J’étais allé rendre visite au pensionnaire d’un home pour vieillards. 

Le hall d’entrée avait une table en son milieu entourée de sièges, chaises et fauteuils, que de mêmes pensionnaires  occupaient habituellement. Mais lorsque l’un d’eux mourrait un lent mouvement de rotation permettait à l’occupant d’une chaise d’occuper un fauteuil.

Les pensionnaires étaient des vieillards. Certains, handicapés, se servaient d’une canne ou d’une chaise roulante. Certains avaient le regard brouillé de ceux qui étaient en train de perdre la tête, voire l’avaient perdue définitivement. A quoi peut-on juger de la différence ? 

La semaine précédente ma nièce, étudiante en philosophie, m’avait interrogé au sujet de la normalité.

J’étais resté muet, je ne voulais pas sortir les fadaises habituelles. 

En revanche une idée commença à se développer dans mon cerveau, celle de montrer des personnages sains d’esprit mêlés à des pensionnaires qui ne l’étaient pas, et de dépeindre leurs relations. Le sujet avait déjà donné lieu à des films et à des pièces de théâtre, il me fallait un thème original et une chute. De quoi tenir le spectateur en haleine jusqu’à ce que tombe le rideau.

Le décor je le voyais déjà : la salle d’accueil, cette salle commune à tous les pensionnaires et à leurs visiteurs. Au fond une grande baie vitrée et derrière elle une autre salle qu’on devinait pleine de personnages dont on ne distinguait que la silhouette. Devant, attendant d’y accéder : les vivants. Derrière : les ombres. J’ai toujours été obsédé par la mort.       

Mais l’action ? Dans un livre le personnage peut parler sans que rien, semble-t-il, ne se passe. Mais à une pièce de théâtre il faut une action. Au plus tôt. Avant que ne se dissolve l’attention de spectateurs qui ne se connaissent pas, et qu’une envie commune a réunit pour un soir.

Depuis le Cantique des Cantiques, il n’y a qu’une action que le théâtre répète pièce après pièce, siècle après siècle, et qui ne lasse jamais. C’est l’amour. Le sexe pour dire la vérité, cette vérité qui dérange les gens « bien ». Le sexe et la mort. C’est quoi d’autre la passion ? Dès que la mort s’y mêle, une simple partie de jambes en l’air devient une tragédie.

Un homme « normal » qui devient fou par amour, c’est banal. Les chroniques judiciaires sont remplies de ce qui n’est qu’un fait divers. Mais s’il devenait amoureux d’une folle ? Une vraie folle, une femme qui aurait effectivement perdu la raison ?

Et lui dans ce cas, est-ce qu’il perd la raison ? Pour de vrai ? Il ne s’agit pas d’une métaphore. Au point qu’il faille le faire soigner dans ce qu’on appelle une maison de fous ?

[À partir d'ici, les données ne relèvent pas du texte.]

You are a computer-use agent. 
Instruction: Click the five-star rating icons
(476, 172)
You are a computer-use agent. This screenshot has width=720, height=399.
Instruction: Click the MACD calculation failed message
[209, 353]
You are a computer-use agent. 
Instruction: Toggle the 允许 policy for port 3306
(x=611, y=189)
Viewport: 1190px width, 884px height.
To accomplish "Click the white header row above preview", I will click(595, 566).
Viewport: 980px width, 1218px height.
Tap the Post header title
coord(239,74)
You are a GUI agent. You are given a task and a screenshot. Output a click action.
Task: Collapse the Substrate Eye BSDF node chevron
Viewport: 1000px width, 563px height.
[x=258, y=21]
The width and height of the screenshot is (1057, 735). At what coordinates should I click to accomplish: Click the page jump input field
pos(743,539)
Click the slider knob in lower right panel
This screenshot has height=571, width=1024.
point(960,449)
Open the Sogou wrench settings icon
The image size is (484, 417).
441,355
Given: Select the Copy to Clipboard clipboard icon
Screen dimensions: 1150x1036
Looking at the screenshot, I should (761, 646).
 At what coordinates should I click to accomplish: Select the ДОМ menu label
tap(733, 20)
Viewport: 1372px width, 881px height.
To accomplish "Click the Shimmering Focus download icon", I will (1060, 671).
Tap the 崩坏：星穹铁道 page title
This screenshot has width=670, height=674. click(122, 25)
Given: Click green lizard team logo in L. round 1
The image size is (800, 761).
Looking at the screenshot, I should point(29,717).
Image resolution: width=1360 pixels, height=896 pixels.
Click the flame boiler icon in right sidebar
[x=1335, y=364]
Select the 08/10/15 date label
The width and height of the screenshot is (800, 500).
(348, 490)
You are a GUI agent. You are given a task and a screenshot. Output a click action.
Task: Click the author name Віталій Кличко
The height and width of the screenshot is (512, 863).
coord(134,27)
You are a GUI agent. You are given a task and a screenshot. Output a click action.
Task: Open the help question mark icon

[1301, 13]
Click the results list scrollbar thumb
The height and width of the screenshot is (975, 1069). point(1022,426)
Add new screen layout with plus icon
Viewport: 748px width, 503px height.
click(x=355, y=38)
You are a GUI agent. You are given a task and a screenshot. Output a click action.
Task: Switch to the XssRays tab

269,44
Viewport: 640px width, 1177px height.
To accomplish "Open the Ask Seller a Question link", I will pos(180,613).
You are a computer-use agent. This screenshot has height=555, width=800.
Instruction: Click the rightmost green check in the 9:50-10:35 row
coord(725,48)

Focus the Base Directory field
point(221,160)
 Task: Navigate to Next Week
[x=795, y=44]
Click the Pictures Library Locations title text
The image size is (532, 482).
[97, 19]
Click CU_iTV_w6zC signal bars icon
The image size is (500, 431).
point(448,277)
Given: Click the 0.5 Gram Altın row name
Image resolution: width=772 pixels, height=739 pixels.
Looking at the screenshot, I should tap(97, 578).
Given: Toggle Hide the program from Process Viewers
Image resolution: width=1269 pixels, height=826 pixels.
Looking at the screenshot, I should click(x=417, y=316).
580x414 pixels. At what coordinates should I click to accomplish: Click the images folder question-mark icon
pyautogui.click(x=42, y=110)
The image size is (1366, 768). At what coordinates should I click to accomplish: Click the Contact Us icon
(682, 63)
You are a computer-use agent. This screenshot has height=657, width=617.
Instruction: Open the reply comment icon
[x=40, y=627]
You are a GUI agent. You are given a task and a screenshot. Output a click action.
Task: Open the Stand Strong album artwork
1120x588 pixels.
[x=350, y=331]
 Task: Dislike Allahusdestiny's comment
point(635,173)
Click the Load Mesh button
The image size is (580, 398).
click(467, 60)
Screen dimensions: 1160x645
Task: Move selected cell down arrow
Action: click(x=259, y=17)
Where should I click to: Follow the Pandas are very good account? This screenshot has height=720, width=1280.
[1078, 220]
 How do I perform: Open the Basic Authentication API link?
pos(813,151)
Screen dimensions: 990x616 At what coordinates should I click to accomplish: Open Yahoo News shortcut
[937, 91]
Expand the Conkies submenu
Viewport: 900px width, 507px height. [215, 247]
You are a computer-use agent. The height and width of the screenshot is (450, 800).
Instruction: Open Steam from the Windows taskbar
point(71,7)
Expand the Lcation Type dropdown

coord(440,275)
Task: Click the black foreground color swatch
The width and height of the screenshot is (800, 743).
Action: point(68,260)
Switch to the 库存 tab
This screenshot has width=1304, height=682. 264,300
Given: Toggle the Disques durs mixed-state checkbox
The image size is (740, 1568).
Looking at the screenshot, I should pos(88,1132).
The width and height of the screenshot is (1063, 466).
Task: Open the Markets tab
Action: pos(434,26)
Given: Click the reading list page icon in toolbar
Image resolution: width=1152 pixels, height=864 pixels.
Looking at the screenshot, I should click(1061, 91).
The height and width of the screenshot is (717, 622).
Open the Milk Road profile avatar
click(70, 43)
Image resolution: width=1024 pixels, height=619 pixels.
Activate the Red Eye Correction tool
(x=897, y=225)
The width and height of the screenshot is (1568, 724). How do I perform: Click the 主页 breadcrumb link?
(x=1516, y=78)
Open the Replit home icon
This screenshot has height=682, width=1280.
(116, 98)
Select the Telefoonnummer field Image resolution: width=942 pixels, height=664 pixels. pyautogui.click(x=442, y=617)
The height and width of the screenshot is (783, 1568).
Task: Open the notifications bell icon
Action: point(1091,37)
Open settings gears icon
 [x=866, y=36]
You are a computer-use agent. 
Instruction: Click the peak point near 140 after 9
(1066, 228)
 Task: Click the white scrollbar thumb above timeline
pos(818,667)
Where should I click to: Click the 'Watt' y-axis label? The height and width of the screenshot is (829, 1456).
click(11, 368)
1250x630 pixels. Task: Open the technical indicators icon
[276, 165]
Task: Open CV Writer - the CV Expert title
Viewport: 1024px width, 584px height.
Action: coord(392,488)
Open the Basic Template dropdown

J’avais trouvé le moteur de l’action de ma pièce mais ce sont les personnages de la maison de vieillards qui ne convenaient plus. Il me fallait des personnages jeunes et séduisants. Montrer une scène d’amour entre deux vieillards, si je ne voulais pas de scènes à l’eau de rose,  risquait d’être obscène.

Il y avait à la périphérie de la ville une clinique dont je ne me souviens plus du nom, clinique Sans Souci ou clinique du Bon Secours, dont je connaissais un des psychiatres que je consultais régulièrement lorsque j’étais sujet à un accès de dépression. Il me fournirait sans le savoir une matière première dont je me servirais pour élaborer mes personnages.

J’ai toujours été obsédé par la mort et par la folie. Qu’attendre d’autre d’un comédien dont la vocation et la nature sont de s’exhiber? Comme ces cinglés qui ouvrent leur manteau aux yeux des autres? Non, bien sûr ! Mais c’est une sorte de folie aussi destructrice que de vouloir montrer que l’on n’est pas comme tout le monde en même temps qu’on est disposé à être n’importe qui.

Le docteur Delacour s’efforçait de m’interroger alors que c’est moi qui lui posais les questions.

- Très intéressant.

- Et vous-même, docteur ? A force de vivre avec eux, je suis certain que vous vous posez parfois la question de savoir où se situe la vie réelle. Et qui est quoi ?

Je le savais désormais : c’est ici que l’intrigue se nouerait. Avec la mort au bout ? Je l’ignorais, ce sont les personnages qui prendraient la décision. Je n’étais que le notaire qui relaterait les faits. Mais je n’oublierais pas que le spectateur aime la mort.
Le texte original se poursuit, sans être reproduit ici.